Molto spesso i chitarristi alle prime armi tendono a fare confusione quando si parla di effetti per chitarra: in effetti, le tipologie di pedali sono moltissime, così come le diverse caratteristiche possedute da ognuno e le diverse funzionalità a seconda di come vengono regolati i controlli.
Tuttavia, conoscere e saper usare gli effetti per chitarra rappresenta la strada più veloce verso la costruzione di un proprio sound unico.

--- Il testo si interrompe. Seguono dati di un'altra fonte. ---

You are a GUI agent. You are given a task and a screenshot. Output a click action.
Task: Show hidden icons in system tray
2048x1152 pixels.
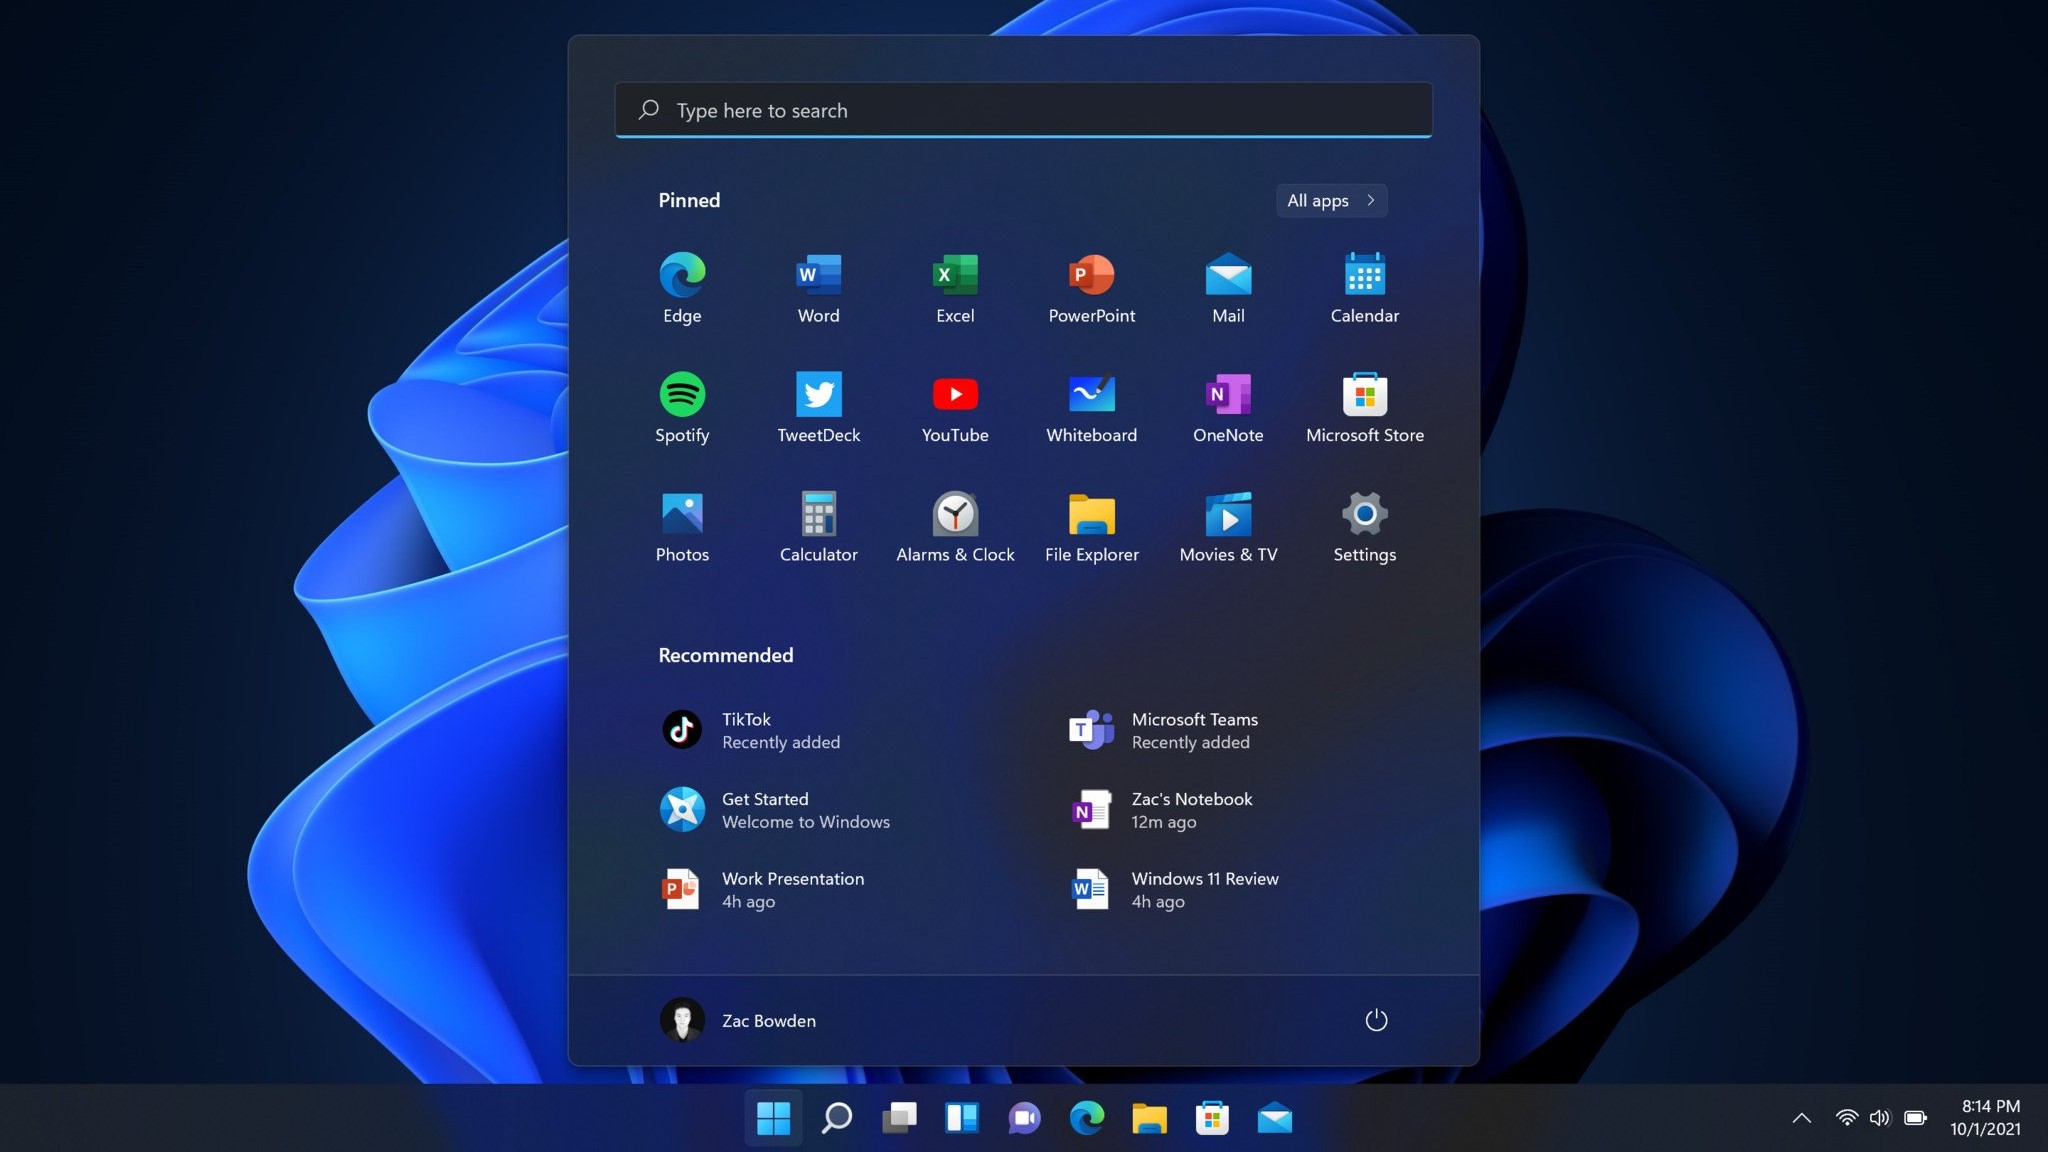(1801, 1118)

Ma quali sono e come funzionano gli effetti per chitarra?
Essenzialmente, le diverse classi di effetti possono essere distinte in base al tipo di intervento che operano sul suono proveniente dalla chitarra.
Questo è il motivo per cui è possibile distinguere, in base al funzionamento, quattro categorie principali: gli effetti di tonalità (che intervengono sul suono, come i Compressori), gli effetti di dinamica (che impattano sul Gain, come gli Overdrive, le Distorsioni, i Fuzz, ecc.), gli effetti di modulazione (come i Chorus) e quelli di ambiente (Reverb, Delay, ecc.).
Con questo articolo andremo ad approfondire nel dettaglio ciascuna di queste categorie, scoprendo come funzionano gli effetti per chitarra e fornendo tutte le informazioni più utili da conoscere in materia.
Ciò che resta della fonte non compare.